Exercise brief: Copy nothing but the lines below running from the line containing "Familia (378, 229)" through the line containing "採用情報 (236, 1948)", both end lines included.

BEGIN Material to process

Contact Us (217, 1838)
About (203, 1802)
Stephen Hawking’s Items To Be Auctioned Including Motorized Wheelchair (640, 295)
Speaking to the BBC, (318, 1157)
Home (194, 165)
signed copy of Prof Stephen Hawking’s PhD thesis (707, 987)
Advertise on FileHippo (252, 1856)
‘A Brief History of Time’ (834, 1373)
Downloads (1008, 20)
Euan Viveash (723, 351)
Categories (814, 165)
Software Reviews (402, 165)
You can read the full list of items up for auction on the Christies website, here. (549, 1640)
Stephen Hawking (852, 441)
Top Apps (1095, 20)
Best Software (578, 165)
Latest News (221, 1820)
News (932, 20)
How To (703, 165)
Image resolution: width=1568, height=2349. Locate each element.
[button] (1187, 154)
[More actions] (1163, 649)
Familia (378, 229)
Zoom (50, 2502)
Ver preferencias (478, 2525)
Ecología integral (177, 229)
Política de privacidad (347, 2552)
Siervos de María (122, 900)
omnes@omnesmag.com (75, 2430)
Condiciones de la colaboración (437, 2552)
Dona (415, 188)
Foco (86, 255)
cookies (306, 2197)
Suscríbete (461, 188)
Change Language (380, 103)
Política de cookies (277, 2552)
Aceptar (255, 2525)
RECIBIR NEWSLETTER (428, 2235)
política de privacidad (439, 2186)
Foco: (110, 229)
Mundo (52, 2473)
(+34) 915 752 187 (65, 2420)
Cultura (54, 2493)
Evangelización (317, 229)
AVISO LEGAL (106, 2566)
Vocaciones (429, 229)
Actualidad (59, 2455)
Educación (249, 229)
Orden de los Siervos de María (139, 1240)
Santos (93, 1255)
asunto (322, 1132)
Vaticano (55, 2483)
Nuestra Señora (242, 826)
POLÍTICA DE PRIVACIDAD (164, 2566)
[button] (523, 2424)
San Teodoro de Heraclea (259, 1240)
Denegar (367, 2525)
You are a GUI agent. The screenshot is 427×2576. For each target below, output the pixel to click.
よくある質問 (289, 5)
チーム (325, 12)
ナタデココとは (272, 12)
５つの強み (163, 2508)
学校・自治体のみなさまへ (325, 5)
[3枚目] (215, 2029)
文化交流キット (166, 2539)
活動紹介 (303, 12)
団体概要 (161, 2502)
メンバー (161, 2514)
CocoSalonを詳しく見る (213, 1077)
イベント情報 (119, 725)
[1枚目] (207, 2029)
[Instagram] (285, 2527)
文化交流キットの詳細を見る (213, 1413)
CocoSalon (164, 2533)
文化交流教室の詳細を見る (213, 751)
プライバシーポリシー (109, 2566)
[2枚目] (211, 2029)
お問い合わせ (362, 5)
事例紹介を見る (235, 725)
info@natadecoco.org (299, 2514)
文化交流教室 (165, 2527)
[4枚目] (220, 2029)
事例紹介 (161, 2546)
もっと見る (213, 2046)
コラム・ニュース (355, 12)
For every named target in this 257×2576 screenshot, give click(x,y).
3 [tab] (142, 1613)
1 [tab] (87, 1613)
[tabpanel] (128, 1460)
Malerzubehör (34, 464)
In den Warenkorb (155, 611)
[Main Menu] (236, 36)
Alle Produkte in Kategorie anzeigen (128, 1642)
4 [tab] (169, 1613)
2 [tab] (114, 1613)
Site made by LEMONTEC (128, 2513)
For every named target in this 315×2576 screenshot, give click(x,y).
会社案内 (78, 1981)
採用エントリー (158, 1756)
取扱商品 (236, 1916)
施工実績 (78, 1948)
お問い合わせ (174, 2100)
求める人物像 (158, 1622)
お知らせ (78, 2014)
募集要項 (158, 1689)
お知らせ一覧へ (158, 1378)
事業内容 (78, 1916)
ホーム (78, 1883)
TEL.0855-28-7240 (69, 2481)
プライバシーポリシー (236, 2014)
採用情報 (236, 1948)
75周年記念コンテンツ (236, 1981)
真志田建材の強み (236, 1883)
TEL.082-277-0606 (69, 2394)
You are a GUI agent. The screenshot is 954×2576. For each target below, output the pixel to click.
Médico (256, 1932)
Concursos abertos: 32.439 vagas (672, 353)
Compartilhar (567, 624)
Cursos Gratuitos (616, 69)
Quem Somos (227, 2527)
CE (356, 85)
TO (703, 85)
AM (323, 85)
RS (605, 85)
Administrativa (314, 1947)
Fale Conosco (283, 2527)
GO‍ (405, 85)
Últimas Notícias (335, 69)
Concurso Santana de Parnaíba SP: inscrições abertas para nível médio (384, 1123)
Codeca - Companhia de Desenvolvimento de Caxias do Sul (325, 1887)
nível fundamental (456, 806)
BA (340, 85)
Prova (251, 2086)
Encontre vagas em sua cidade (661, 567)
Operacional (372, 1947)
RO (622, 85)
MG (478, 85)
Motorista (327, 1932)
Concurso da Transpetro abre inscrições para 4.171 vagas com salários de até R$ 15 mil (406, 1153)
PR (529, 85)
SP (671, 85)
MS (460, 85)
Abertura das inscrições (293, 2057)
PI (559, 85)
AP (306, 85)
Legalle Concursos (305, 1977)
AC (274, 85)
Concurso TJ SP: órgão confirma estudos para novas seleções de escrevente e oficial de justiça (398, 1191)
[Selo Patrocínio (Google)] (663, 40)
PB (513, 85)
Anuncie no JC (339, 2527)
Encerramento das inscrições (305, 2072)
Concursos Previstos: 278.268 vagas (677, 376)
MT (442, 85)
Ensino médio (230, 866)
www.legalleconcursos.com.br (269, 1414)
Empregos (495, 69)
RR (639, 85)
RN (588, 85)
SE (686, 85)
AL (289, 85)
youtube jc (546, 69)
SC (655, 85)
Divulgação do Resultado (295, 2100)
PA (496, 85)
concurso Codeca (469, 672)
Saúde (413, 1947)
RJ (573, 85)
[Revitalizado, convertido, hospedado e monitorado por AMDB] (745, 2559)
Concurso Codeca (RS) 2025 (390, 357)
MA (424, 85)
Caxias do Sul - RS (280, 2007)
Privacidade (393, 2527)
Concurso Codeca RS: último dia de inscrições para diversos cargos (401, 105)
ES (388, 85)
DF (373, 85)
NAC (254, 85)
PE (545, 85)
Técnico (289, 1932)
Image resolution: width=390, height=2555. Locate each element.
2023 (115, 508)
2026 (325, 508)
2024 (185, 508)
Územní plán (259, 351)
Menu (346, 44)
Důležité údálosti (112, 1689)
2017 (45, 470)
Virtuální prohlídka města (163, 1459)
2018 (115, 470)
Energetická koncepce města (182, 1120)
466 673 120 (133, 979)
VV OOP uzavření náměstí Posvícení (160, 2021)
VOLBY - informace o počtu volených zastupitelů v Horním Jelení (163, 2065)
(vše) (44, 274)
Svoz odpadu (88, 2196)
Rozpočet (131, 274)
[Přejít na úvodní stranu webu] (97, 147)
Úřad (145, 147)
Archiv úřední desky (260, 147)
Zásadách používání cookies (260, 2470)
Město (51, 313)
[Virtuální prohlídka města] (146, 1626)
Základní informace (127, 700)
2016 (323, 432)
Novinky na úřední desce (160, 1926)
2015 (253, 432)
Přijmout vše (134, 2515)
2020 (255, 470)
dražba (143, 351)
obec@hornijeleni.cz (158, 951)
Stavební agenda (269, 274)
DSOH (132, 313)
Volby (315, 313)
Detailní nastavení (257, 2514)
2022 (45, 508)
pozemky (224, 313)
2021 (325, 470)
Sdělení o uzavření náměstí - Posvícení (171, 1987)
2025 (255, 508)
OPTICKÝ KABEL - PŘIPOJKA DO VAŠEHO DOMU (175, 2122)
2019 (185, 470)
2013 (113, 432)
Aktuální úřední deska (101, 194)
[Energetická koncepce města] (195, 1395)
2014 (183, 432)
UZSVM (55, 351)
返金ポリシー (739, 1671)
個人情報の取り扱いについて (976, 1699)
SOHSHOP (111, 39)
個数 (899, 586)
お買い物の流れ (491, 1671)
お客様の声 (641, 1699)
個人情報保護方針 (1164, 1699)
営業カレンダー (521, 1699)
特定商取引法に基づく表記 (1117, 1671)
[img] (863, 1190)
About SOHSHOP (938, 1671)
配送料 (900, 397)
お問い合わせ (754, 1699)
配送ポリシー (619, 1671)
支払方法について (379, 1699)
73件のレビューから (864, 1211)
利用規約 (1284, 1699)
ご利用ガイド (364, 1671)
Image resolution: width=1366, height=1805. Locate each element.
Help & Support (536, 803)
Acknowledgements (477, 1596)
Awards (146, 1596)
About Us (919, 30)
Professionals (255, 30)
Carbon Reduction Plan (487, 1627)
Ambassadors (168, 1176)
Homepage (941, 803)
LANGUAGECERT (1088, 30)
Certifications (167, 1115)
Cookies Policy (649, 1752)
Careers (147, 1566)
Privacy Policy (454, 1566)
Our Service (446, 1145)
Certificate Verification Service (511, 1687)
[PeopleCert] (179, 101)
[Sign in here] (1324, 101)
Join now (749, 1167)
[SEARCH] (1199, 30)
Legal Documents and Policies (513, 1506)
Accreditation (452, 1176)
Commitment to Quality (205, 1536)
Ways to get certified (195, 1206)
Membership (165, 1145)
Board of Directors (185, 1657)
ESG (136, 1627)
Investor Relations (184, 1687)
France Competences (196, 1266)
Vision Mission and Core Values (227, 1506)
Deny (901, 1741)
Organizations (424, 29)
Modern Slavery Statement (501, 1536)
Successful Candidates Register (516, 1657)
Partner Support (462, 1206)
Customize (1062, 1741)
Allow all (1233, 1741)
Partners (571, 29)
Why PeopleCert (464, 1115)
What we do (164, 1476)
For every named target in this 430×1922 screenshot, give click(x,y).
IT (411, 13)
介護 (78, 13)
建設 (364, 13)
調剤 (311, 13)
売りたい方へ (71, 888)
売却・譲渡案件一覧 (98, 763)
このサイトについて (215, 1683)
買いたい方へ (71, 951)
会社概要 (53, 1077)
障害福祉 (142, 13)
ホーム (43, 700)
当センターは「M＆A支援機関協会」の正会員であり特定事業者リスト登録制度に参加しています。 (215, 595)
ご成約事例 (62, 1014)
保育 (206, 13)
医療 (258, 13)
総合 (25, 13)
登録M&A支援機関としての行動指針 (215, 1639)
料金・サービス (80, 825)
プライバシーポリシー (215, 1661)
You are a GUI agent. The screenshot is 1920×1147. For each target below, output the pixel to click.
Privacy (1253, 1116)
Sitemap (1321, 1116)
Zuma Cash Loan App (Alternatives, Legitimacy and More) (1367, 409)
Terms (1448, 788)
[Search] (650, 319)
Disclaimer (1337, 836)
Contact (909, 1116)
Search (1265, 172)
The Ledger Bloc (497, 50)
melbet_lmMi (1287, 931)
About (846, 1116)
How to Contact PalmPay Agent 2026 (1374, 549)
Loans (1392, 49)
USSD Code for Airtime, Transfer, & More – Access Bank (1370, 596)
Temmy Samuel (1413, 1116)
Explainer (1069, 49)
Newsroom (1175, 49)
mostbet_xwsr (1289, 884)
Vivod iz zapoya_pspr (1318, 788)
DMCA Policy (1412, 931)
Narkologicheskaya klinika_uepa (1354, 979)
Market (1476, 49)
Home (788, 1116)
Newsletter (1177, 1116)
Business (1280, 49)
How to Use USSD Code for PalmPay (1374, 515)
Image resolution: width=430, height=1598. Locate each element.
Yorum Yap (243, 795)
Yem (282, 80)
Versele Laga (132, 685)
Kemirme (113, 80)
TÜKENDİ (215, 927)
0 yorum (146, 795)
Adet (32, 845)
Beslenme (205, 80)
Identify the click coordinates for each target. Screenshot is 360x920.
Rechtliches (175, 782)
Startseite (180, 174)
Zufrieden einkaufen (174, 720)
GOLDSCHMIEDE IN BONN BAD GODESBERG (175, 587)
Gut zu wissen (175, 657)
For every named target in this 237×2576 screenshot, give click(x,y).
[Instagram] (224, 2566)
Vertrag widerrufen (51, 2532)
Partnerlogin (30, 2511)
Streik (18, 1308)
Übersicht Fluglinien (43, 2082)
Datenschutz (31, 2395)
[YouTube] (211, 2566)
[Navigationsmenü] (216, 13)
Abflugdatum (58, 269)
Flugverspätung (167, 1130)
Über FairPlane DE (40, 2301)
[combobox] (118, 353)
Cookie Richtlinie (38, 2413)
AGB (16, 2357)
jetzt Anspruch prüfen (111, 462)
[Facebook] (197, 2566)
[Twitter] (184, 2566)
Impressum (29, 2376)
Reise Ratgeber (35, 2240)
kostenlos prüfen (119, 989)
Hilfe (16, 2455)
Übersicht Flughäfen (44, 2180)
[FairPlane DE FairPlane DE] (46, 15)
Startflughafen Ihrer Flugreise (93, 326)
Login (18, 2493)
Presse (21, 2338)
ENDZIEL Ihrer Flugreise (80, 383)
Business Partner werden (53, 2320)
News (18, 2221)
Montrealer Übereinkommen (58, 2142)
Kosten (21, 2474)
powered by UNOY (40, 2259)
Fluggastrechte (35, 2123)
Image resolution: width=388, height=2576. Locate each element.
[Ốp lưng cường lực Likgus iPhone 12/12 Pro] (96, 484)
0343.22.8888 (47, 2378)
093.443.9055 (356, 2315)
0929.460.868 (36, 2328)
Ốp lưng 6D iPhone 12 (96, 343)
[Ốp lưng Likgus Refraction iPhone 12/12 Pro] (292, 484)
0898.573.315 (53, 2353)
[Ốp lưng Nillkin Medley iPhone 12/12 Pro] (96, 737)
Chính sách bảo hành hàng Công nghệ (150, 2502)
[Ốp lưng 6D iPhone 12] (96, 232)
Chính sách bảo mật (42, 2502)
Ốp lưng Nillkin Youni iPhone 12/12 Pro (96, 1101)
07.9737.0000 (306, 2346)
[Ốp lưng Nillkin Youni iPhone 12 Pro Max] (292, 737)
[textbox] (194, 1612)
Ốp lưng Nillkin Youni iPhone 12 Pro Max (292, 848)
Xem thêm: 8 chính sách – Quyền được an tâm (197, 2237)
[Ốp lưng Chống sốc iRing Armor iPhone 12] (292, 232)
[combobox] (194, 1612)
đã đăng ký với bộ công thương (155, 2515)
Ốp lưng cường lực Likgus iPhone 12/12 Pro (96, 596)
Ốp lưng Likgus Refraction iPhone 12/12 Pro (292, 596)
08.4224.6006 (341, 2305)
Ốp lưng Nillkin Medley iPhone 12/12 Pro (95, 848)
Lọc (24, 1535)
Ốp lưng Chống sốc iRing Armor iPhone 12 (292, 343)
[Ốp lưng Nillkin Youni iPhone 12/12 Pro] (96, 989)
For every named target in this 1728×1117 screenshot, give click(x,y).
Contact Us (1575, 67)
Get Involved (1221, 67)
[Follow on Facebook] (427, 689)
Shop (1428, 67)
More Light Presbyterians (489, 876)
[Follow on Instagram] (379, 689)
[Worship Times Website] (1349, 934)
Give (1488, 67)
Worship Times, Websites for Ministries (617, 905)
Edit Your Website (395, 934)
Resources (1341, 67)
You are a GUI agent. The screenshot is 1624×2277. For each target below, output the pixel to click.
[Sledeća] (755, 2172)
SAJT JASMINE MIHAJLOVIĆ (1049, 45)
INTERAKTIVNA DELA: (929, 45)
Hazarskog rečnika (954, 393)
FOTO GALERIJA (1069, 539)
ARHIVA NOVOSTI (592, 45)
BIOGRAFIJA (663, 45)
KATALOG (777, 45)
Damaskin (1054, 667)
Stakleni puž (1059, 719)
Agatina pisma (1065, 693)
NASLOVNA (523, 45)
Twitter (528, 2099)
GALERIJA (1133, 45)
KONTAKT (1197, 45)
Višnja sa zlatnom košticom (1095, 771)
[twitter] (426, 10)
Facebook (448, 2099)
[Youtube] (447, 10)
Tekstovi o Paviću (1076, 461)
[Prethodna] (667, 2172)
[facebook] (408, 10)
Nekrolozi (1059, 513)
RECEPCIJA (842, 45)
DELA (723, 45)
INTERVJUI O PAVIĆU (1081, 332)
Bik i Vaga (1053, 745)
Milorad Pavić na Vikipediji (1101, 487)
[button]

END Material to process

Answer to the exercise:
Familia (378, 229)
Zoom (50, 2502)
Ver preferencias (478, 2525)
Ecología integral (177, 229)
Política de privacidad (347, 2552)
Siervos de María (122, 900)
omnes@omnesmag.com (75, 2430)
Condiciones de la colaboración (437, 2552)
Dona (415, 188)
Foco (86, 255)
cookies (306, 2197)
Suscríbete (461, 188)
Change Language (380, 103)
Política de cookies (277, 2552)
Aceptar (255, 2525)
RECIBIR NEWSLETTER (428, 2235)
política de privacidad (439, 2186)
Foco: (110, 229)
Mundo (52, 2473)
(+34) 915 752 187 (65, 2420)
Cultura (54, 2493)
Evangelización (317, 229)
AVISO LEGAL (106, 2566)
Vocaciones (429, 229)
Actualidad (59, 2455)
Educación (249, 229)
Orden de los Siervos de María (139, 1240)
Santos (93, 1255)
asunto (322, 1132)
Vaticano (55, 2483)
Nuestra Señora (242, 826)
POLÍTICA DE PRIVACIDAD (164, 2566)
[button] (523, 2424)
San Teodoro de Heraclea (259, 1240)
Denegar (367, 2525)
You are a GUI agent. The screenshot is 427×2576. For each target below, output the pixel to click.
よくある質問 (289, 5)
チーム (325, 12)
ナタデココとは (272, 12)
５つの強み (163, 2508)
学校・自治体のみなさまへ (325, 5)
[3枚目] (215, 2029)
文化交流キット (166, 2539)
活動紹介 (303, 12)
団体概要 (161, 2502)
メンバー (161, 2514)
CocoSalonを詳しく見る (213, 1077)
イベント情報 (119, 725)
[1枚目] (207, 2029)
[Instagram] (285, 2527)
文化交流キットの詳細を見る (213, 1413)
CocoSalon (164, 2533)
文化交流教室の詳細を見る (213, 751)
プライバシーポリシー (109, 2566)
[2枚目] (211, 2029)
お問い合わせ (362, 5)
事例紹介を見る (235, 725)
info@natadecoco.org (299, 2514)
文化交流教室 (165, 2527)
[4枚目] (220, 2029)
事例紹介 (161, 2546)
もっと見る (213, 2046)
コラム・ニュース (355, 12)
For every named target in this 257×2576 screenshot, give click(x,y).
3 [tab] (142, 1613)
1 [tab] (87, 1613)
[tabpanel] (128, 1460)
Malerzubehör (34, 464)
In den Warenkorb (155, 611)
[Main Menu] (236, 36)
Alle Produkte in Kategorie anzeigen (128, 1642)
4 [tab] (169, 1613)
2 [tab] (114, 1613)
Site made by LEMONTEC (128, 2513)
For every named target in this 315×2576 screenshot, give click(x,y).
会社案内 (78, 1981)
採用エントリー (158, 1756)
取扱商品 (236, 1916)
施工実績 (78, 1948)
お問い合わせ (174, 2100)
求める人物像 (158, 1622)
お知らせ (78, 2014)
募集要項 (158, 1689)
お知らせ一覧へ (158, 1378)
事業内容 (78, 1916)
ホーム (78, 1883)
TEL.0855-28-7240 (69, 2481)
プライバシーポリシー (236, 2014)
採用情報 (236, 1948)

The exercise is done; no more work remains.